RUSH: This from Politico.com. Headline: “Women, Minorities Added to Roster in Charlotte — Democratic National Convention organizers on Friday released the names of more expected speakers in Charlotte, and the lineup reflects a heavy focus on women and minorities,” which is right up Bill Clinton’s alley with Hillary Clinton halfway around the world in New Zealand. “Not unexpectedly, House Minority Leader Rep. Nancy Pelosi and Senate Majority Leader Harry Reid are among the newly announced speakers…”
They were not going to be there. “Pelosi will lead a special presentation of other female House members, including Rep. Rosa DeLauro, Rep. Donna Edwards, Rep. Carolyn Maloney, Rep. Gwen Moore, Rep. Allyson Schwartz, and Rep. Nydia Velasquez (sic), according to CNN. It’s unclear if they will have full speaking roles,” or if they’ll be just objectified. Uh, just put up on stage so people say, “Look! Women!” Only an hour of it’s televised. (interruption) I don’t think this bunch…
Well, let’s not even say that. “The announcement brings the number of female participants to 28, out of a total of 61 people who will take the stage identified so far. Also added to the roster are Rep. Judy Chu (D-CA), chair of Congressional Asian Pacific American Caucus; Rep. Emanuel Cleaver, chair of the Congressional Black Caucus; Rep. Charlie Gonzalez, chair of the congressional Hispanic Caucus; and Rep. John Lewis.”
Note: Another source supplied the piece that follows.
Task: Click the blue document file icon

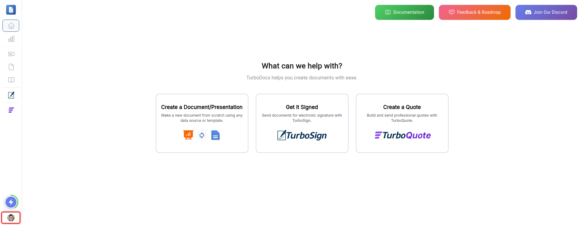Action: point(215,135)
So they are scrambling now with all these late additions. The Democrat Party is trying to make itself appear to be something that it isn’t: friendly to minorities. Do you know what the black unemployment rate is in America? Try 14%. Do you know what the Hispanic unemployment rate is in America? Try over 10%. Women have lost most of the jobs under the failed regime of Obama. But, of course, the exact opposite picture is one that must be presented.
From the New York Times: “Democrats Outline Convention Schedule — Just when it seemed as if there could not possibly be any more red, white and blue speeches ringing across the airways from the convention floor, the Democrats are unveiling their counterpunch to the Republican…” You know this is gonna be great. Ah, they think they have to go out there and look patriotic now. They don’t know how to do that, and that’s gonna be funny to watch.
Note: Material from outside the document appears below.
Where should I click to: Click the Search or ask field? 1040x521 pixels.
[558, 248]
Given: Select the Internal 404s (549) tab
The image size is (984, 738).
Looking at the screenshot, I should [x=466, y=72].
Remember, this is the New York Times: “Unlike the Republican National Convention, which had to be cut short to three days because of Hurricane Isaac, the Democratic festivities … were always scheduled for three days…” No, they weren’t. No, they weren’t. They had to cancel a day for lack of interest and money. This news is not that old. It’s only a month or so old. They didn’t have interest or money for a fourth day. Remember they were gonna do a deal at the beach or something?
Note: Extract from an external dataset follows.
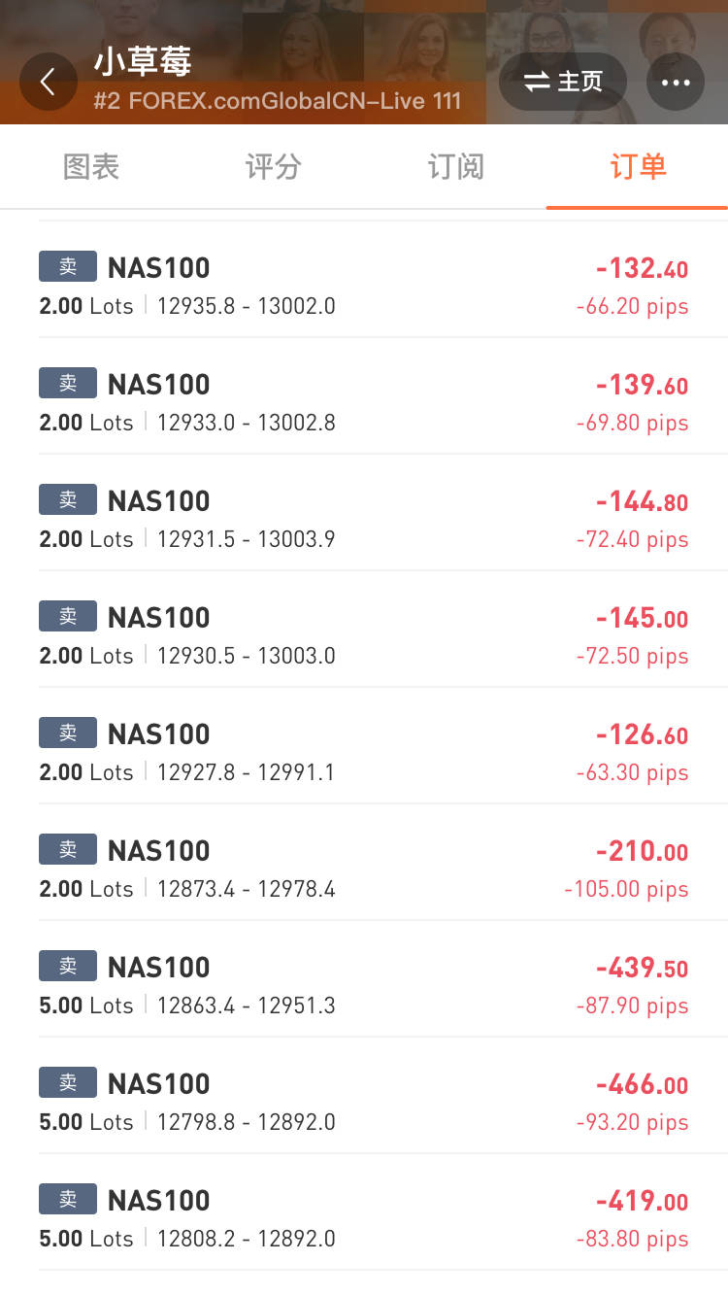Tap the 主页 switch button
This screenshot has height=1296, width=728.
(563, 82)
Yeah, they were going to do a deal at the racetrack. That’s right. They were gonna do a deal at the racetrack, and a bunch of Democrats said, “Are you kidding? We’re not coming down there! We don’t want to go to North Carolina anyway, and then you’re gonna take us to a NASCAR track? To hell with that!” So they canceled the date, and then they said it was because of money. But it was originally scheduled for four days. They don’t have the money for a third day, and the unions aren’t forking up enough for a fourth day.
Then on Wednesday night is the NFL opener, the Cowboys at the Giants. That’s eight o’clock on NBC, and they’re not leaving the football coverage. That’s Clinton night, I believe. I don’t know if Clinton is gonna speak before eight. Wait, is Tuesday night Clinton night? I don’t remember. Here you have a convention, a party, and what is their slogan? “Forward!” And everybody with a prominent role in this convention is out of Jurassic Park, led by Bill Clinton.
I don’t know when he’s scheduled to speak, but the NFL usually opens on Thursdays, and that woulda put ’em up against Obama. So NBC went to the NFL and said, “Look, we can’t go up against Obama.” Everybody readily agreed. So they moved the NFL opener to Wednesday. So that night will not be on NBC, and there will not be very many people watching the convention that night anyway because it is the NFL opener.